++++ Sunulan alıntı
Cuma Özusan

Cuma Özusan

[email protected]

İÇKİ NASIL İÇİLİR (!)

17 Ekim 2012 - 10:38

 


İstanbul’da doksan yaşını aşkın bir zat içki içmenin adabını ve uzun yaşamanın sırlarını anlatan kitaplar yazıyor. Bu zat adeta uzun yaşamanın sırrını içki içmekte görmüş. Bu işin üstadı ve piri olmuş. Ben onun kadar bu âlemi tanıyamam. Ne içki çeşitlerini ve ne de meze çeşitlerini bilirim. Ne zaman ne içilir onu da bilemem. Ama ben onun tarif ettiği içki içme tarzının yanlış olduğuna inanıyorum. Sen nasıl bunu söylüyorsun demeyin. Bizim de bir bildiğimiz vardır. Önce beni dinleyin sonra karar verin.


Bu zat efendice içki içmenin ve zararlarından kendini kollamanın yollarını anlatarak içki içmeye hala devam ediyor. Kimsenin keyfine karışacak değiliz. Bu memlekette içki içene de camiye gidene de yol açık. İsteyen istediğini tercih eder. Herkesin paşa keyfi bilir. Ancak mademki demokratik bir ülkede yaşıyoruz herkesin her hususta söz söyleme hakkı vardır. Bu söz hakkını kimse kimseye bağışlamıyor. Bunun için sertifika almaya da gerek yoktur. Kanun sınırları aşılmadıkça düşünce beyanı serbesttir.


Bence ister tek başına ister topluca bir yerde veya birkaç arkadaşla içki içip efendice sohbet edip, neşesini alıp sonra köylü köyüne evli evine deyip usulca dağılmak içki içmek değildir. Buna yemek ziyafeti veya şölen denir. İçki içilince insanın aklı başından gitmeli. Coşup nara atmalı, üstünü başını yırtmalı ve evinin yolunu şaşırmalıdır. Eğer içki bunu yapmıyorsa o içki değildir. İçki içince aklın zerresi kalmamalı. Yoksa neye içiyorsun arkadaş! Kim içkinin ne olduğunu nasıl anlayacak. Son sınırına kadar gitmelisin ve ancak son sınırına kadar gidenler bir şey bulabilirler. Nasıl mı, anlatayım.


İçkiyi efendice içen ve kimseye zarar vermeden evine yollananı görenler der ki: oh ne güzel sohbet ediyorlar, muhabbet ve neşeleri ne güzel. Kardeşim kimseye zarar vermedikten sonra istediğin kadar iç. Bunun kime zararı vardır. İçki neden haram olsun. Ama eğer içki içenin nara attığını, üstünü başını dağıttığını, yere kustuğunu, maymuna döndüğünü, rezalet çıkardığını ve kavga ettiğini görürlerse Allah belasını versin bunu çıkarana derler, lanet okurlar. O zaman içkinin bütün kötülüklerin anası olduğu anlaşılır. İşte o zaman ondan kurtuluş yolu gözükür. Bir şey sona gittiğinde tersine döner.
++++++++
++++ Sağlanan bilgiler
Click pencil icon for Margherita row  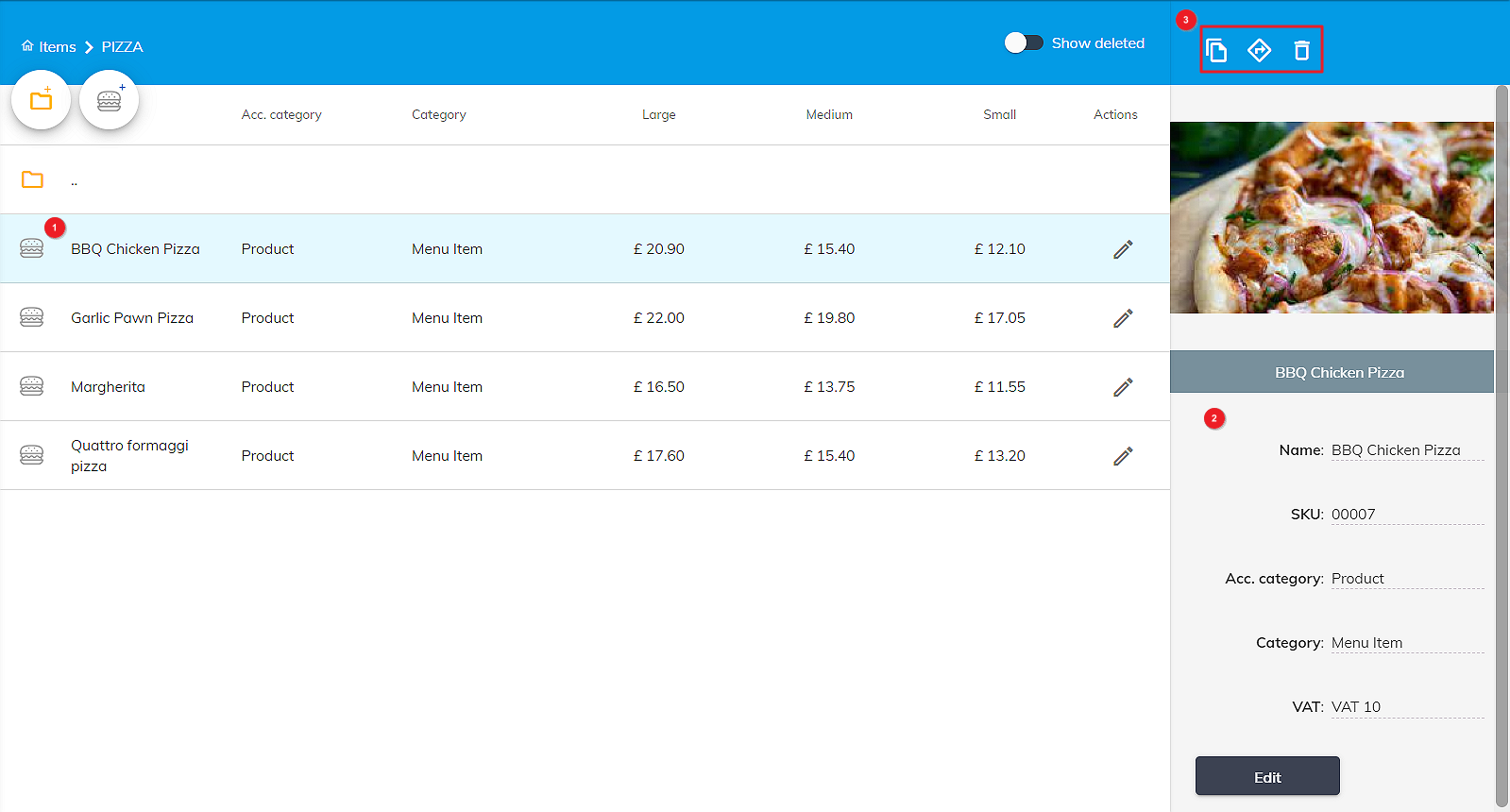[x=1122, y=387]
++++++++
Verilen görev A:
Alıntıdaki "İstanbul’da doksan yaşını" sözleriyle başlayıp "sonra karar verin." sözleriyle biten bölümü hiç değiştirmeden aktarın.
Verilen görev B:
Alıntıya göre içki içmenin adabı üzerine kitaplar yazan İstanbul'daki zat kaç yaşındadır?

Yazılı çözüm A:
İstanbul’da doksan yaşını aşkın bir zat içki içmenin adabını ve uzun yaşamanın sırlarını anlatan kitaplar yazıyor. Bu zat adeta uzun yaşamanın sırrını içki içmekte görmüş. Bu işin üstadı ve piri olmuş. Ben onun kadar bu âlemi tanıyamam. Ne içki çeşitlerini ve ne de meze çeşitlerini bilirim. Ne zaman ne içilir onu da bilemem. Ama ben onun tarif ettiği içki içme tarzının yanlış olduğuna inanıyorum. Sen nasıl bunu söylüyorsun demeyin. Bizim de bir bildiğimiz vardır. Önce beni dinleyin sonra karar verin.

Yazılı çözüm B:
Doksan yaşını aşkındır.